• Source text
The rest of the witnesses were conveniently military officers on the ship, who happened to have intimate knowledge of the general appearance of the actor. Though there were numerous witnesses and acquaintances of Booth in Washington D.C., and an unconfirmed rumor that a number of co-conspirators were being held in the hull of the Montauk, none of Booth's local stage coworkers or family were contacted.

The mark that labeled an assassin

Dr. John Frederick May was working in Washington D.C. when he was summoned to the Montauk (via "Mark of the Scalpel," published in Records of the Columbia Historical Society). Convinced he was more needed tending to the living than the dead, he delayed. Little did he know he was being called upon to identify the president's assassin. A more forceful summons arrived and May obeyed when he was reminded of the Latin adage "inter arma enim silent leges" – "for among arms, the laws are silent." His identification of Booth became the most convincing to skeptics.

Dr. May had earlier treated Booth surgically, removing a fibroid tumor from the neck of the future assassin. The wound reopened during the course of one of Booth's performances and Dr. May further treated it, but it left a unique scar.

In his memoirs, Dr. May recalled his hesitancy to identify the body. He described seeing "no resemblance in that corpse to Booth, nor can I believe it to be that of him" (per Records of the Columbia Historical Society). Booth's spent remains were a far cry from the once handsome stage performer (via the New York Daily News). It showed evidence of what the toll killing the president and fleeing for 12 days by horse, boat, and foot can take on a body. It wasn't until Booth was turned over that the evidence May needed was clear: the scar from the earlier surgery. "My mark was unmistakably found by me upon it," he confirmed.

Saved entries
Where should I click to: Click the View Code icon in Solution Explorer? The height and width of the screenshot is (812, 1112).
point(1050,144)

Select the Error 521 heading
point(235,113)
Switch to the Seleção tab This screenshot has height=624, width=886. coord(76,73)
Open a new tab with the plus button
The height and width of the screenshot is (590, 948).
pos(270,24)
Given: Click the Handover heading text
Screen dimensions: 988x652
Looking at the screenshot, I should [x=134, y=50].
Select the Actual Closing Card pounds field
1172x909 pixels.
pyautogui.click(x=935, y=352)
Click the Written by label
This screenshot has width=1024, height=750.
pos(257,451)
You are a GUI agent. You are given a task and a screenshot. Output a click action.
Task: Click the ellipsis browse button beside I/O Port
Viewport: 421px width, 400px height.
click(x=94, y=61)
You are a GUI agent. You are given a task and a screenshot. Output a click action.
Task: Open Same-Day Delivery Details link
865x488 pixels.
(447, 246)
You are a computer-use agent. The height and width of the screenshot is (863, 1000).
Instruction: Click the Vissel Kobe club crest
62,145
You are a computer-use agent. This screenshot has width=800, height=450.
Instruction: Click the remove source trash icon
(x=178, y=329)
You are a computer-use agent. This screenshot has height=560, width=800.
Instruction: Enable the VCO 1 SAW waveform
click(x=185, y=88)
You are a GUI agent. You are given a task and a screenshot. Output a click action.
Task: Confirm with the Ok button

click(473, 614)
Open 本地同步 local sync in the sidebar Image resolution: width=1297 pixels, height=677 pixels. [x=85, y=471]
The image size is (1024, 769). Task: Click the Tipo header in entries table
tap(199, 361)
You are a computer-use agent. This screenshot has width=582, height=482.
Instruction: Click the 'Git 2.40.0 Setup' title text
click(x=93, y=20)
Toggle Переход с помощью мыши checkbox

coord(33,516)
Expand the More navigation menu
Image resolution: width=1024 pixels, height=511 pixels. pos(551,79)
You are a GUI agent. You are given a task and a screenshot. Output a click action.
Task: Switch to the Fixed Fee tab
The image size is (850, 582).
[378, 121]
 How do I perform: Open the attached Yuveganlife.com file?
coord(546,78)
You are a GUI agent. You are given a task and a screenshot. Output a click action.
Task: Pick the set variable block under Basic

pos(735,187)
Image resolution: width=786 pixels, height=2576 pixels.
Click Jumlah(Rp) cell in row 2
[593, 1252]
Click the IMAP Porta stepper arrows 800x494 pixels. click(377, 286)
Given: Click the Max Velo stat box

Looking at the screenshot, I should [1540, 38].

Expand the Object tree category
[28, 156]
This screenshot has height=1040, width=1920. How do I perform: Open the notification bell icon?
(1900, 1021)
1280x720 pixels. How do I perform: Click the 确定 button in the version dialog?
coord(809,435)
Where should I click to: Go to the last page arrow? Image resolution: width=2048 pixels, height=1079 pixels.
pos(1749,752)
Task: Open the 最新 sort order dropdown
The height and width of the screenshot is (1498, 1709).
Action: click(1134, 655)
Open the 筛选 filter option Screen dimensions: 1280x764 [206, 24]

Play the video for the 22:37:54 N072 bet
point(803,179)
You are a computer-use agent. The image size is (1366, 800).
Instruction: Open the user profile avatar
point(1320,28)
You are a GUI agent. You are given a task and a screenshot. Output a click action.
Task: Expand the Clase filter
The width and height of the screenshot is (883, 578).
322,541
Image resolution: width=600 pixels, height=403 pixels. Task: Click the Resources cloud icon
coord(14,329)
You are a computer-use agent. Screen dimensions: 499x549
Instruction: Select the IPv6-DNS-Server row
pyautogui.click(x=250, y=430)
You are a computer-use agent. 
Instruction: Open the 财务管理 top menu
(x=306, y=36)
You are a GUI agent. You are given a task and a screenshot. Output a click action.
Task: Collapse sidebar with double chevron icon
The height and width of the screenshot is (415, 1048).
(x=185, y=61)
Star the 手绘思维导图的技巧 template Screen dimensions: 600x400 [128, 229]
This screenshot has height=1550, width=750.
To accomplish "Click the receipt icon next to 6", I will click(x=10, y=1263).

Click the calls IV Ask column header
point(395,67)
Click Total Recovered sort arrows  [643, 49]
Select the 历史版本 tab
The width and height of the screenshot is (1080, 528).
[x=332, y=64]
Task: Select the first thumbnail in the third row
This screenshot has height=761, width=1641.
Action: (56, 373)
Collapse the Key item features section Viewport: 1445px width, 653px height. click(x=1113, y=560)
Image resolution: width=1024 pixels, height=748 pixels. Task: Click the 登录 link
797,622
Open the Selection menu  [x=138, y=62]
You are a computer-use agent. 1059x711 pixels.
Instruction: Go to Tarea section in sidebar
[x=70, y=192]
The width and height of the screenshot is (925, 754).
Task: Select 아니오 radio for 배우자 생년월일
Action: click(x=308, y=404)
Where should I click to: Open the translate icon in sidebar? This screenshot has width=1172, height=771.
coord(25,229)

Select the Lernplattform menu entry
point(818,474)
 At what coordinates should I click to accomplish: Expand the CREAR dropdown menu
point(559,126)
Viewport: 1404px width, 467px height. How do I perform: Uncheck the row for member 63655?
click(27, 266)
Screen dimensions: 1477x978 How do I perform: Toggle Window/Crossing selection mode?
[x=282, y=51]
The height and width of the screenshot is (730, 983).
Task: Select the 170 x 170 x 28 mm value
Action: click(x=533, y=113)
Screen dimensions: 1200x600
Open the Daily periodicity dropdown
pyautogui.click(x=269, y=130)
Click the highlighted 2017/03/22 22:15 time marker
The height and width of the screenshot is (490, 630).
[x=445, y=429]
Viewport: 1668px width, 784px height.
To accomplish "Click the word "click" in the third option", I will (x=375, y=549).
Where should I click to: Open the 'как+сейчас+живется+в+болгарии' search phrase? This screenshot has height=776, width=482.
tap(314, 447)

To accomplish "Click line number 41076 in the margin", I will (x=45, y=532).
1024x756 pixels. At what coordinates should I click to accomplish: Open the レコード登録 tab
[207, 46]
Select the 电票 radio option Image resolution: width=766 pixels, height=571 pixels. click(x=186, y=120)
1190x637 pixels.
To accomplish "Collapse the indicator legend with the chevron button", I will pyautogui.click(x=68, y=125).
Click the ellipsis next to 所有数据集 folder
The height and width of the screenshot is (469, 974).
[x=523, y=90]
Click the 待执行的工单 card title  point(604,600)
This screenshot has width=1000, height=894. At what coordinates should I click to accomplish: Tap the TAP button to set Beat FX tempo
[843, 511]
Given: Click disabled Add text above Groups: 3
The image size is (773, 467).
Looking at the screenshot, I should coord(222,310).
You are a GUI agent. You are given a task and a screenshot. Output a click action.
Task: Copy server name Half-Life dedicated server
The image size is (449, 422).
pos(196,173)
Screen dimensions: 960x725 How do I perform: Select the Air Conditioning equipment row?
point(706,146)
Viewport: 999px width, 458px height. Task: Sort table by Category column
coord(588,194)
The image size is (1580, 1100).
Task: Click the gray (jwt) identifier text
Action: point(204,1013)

• Required work
Continue the passage about the identification of Booth's body, starting right after its final sentence.

• Result
Disturbing and mysteriously missing evidence

The body of Booth was buried and re-buried a number of times before it was released back to the Booth family (via Roger J. Norton) though missing some noticeable elements. In what was most likely a lengthy and challenging dissection for the young doctor, Joseph Woodward removed the cervical vertebrae and spinal cord where the bullet had passed. He then wrapped the fourth and fifth vertebrae in cloth and sent them to the newly established Army Medical Museum, never to be reunited with the rest of the body. They remain in the collection to this day at what is now called the National Museum of Health and Medicine.

Secretary of War Edwin Stanton ordered a single photograph be taken of the corpse (via Smithsonian) by the non-military photographer Alexander Gardner and his assistant (via Indiana State University). After taking the photo, the assistant was escorted by the government detective James A. Wardell, to have the print developed and delivered to the War Department.

Wardell handed the print to the chief of the secret service, Colonel Baker. "I gave him the plate and print," said Wardell, "and he stepped to one side and pulled it from the envelope. He looked at it and then dismissed me." Since that day, no one has confirmed the location or has claimed to have seen the picture, fueling conspiracy theories that Booth had survived (via "The Ghosts of Fredericksburg — and Nearby Environs").

A foretelling aside

Booth was both charismatic and drop-dead gorgeous earlier in life (via New York Daily News), yet his tragic decisions led his visage to be nearly unrecognizable. While the time pre- and post-mortem had taken its toll on Booth's body, "the mark made by the scalpel during life remained indelible in death, and settled beyond all question at the time, and all cavil in the future, the identity of the man who had assassinated the President" claimed Dr. May.

In lighter days, Booth chatted with his surgeon, making jokes before his fibroid surgery. Failing to see the humor in one of Booth's dramatic exaggerations, Dr. May still recorded it in his memoirs. Booth cheekily requested that if ever asked about the surgical operation, the doctor should explain it away by saying "that it was for the removal of a bullet from his neck" (per Records of the Columbia Historical Society).